Required work: All of the records below should be output exactly.

Collected data

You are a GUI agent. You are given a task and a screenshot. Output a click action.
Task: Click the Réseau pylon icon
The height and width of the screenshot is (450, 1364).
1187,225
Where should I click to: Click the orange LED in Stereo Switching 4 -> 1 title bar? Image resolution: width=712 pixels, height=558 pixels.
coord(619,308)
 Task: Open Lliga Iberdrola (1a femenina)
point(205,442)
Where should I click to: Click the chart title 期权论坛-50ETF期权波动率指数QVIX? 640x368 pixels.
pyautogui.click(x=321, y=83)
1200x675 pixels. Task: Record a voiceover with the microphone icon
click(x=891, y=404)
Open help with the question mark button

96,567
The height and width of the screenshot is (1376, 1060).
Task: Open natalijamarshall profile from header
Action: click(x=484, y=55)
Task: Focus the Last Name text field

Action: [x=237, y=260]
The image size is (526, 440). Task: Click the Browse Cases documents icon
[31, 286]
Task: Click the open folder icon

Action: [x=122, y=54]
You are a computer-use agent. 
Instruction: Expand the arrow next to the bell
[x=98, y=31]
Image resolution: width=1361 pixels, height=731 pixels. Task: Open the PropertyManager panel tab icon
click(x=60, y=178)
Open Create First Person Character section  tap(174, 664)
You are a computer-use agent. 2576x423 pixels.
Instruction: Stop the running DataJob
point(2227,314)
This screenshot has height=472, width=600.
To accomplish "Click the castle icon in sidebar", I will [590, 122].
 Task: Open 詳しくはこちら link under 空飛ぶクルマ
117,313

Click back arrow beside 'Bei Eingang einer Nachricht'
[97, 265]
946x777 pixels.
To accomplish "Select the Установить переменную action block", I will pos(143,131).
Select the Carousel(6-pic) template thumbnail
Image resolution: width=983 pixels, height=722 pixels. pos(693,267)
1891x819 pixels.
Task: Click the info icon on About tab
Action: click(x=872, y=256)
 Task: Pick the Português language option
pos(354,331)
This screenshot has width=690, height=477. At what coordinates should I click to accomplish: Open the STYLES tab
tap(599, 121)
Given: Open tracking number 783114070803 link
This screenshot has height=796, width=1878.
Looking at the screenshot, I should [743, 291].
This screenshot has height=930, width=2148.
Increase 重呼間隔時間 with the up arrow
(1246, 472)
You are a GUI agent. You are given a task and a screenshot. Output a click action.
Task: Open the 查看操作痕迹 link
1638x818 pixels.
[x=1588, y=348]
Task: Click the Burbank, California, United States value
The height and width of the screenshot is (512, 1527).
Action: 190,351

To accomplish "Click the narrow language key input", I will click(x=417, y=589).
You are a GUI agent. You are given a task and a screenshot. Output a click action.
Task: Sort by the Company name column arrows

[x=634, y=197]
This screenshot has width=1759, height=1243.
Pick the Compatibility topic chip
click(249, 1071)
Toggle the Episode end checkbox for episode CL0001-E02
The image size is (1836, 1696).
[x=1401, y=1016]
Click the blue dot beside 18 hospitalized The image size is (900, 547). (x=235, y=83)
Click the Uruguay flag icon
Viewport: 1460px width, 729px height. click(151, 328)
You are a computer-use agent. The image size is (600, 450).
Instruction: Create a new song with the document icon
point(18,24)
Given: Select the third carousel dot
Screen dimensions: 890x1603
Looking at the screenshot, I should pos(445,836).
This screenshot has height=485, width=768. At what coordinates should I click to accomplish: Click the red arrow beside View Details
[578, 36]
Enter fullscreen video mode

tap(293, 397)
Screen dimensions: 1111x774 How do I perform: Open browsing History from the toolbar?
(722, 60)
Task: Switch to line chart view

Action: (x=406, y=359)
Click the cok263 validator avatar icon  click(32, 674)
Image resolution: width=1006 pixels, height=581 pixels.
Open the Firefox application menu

The answer:
You are a GUI agent. You are given a task and a screenshot. Output a click action.
Task: Click the Réseau pylon icon
The height and width of the screenshot is (450, 1364).
1187,225
Where should I click to: Click the orange LED in Stereo Switching 4 -> 1 title bar? Image resolution: width=712 pixels, height=558 pixels.
coord(619,308)
 Task: Open Lliga Iberdrola (1a femenina)
point(205,442)
Where should I click to: Click the chart title 期权论坛-50ETF期权波动率指数QVIX? 640x368 pixels.
pyautogui.click(x=321, y=83)
1200x675 pixels. Task: Record a voiceover with the microphone icon
click(x=891, y=404)
Open help with the question mark button

96,567
The height and width of the screenshot is (1376, 1060).
Task: Open natalijamarshall profile from header
Action: click(x=484, y=55)
Task: Focus the Last Name text field

Action: [x=237, y=260]
The image size is (526, 440). Task: Click the Browse Cases documents icon
[31, 286]
Task: Click the open folder icon

Action: [x=122, y=54]
You are a computer-use agent. 
Instruction: Expand the arrow next to the bell
[x=98, y=31]
Image resolution: width=1361 pixels, height=731 pixels. Task: Open the PropertyManager panel tab icon
click(x=60, y=178)
Open Create First Person Character section  tap(174, 664)
You are a computer-use agent. 2576x423 pixels.
Instruction: Stop the running DataJob
point(2227,314)
This screenshot has height=472, width=600.
To accomplish "Click the castle icon in sidebar", I will [590, 122].
 Task: Open 詳しくはこちら link under 空飛ぶクルマ
117,313

Click back arrow beside 'Bei Eingang einer Nachricht'
[97, 265]
946x777 pixels.
To accomplish "Select the Установить переменную action block", I will pos(143,131).
Select the Carousel(6-pic) template thumbnail
Image resolution: width=983 pixels, height=722 pixels. pos(693,267)
1891x819 pixels.
Task: Click the info icon on About tab
Action: click(x=872, y=256)
 Task: Pick the Português language option
pos(354,331)
This screenshot has width=690, height=477. At what coordinates should I click to accomplish: Open the STYLES tab
tap(599, 121)
Given: Open tracking number 783114070803 link
This screenshot has height=796, width=1878.
Looking at the screenshot, I should [743, 291].
This screenshot has height=930, width=2148.
Increase 重呼間隔時間 with the up arrow
(1246, 472)
You are a GUI agent. You are given a task and a screenshot. Output a click action.
Task: Open the 查看操作痕迹 link
1638x818 pixels.
[x=1588, y=348]
Task: Click the Burbank, California, United States value
The height and width of the screenshot is (512, 1527).
Action: 190,351

To accomplish "Click the narrow language key input", I will click(x=417, y=589).
You are a GUI agent. You are given a task and a screenshot. Output a click action.
Task: Sort by the Company name column arrows

[x=634, y=197]
This screenshot has width=1759, height=1243.
Pick the Compatibility topic chip
click(249, 1071)
Toggle the Episode end checkbox for episode CL0001-E02
The image size is (1836, 1696).
[x=1401, y=1016]
Click the blue dot beside 18 hospitalized The image size is (900, 547). (x=235, y=83)
Click the Uruguay flag icon
Viewport: 1460px width, 729px height. click(151, 328)
You are a computer-use agent. The image size is (600, 450).
Instruction: Create a new song with the document icon
point(18,24)
Given: Select the third carousel dot
Screen dimensions: 890x1603
Looking at the screenshot, I should pos(445,836).
This screenshot has height=485, width=768. At what coordinates should I click to accomplish: Click the red arrow beside View Details
[578, 36]
Enter fullscreen video mode

tap(293, 397)
Screen dimensions: 1111x774 How do I perform: Open browsing History from the toolbar?
(722, 60)
Task: Switch to line chart view

Action: (x=406, y=359)
Click the cok263 validator avatar icon  click(32, 674)
Image resolution: width=1006 pixels, height=581 pixels.
Open the Firefox application menu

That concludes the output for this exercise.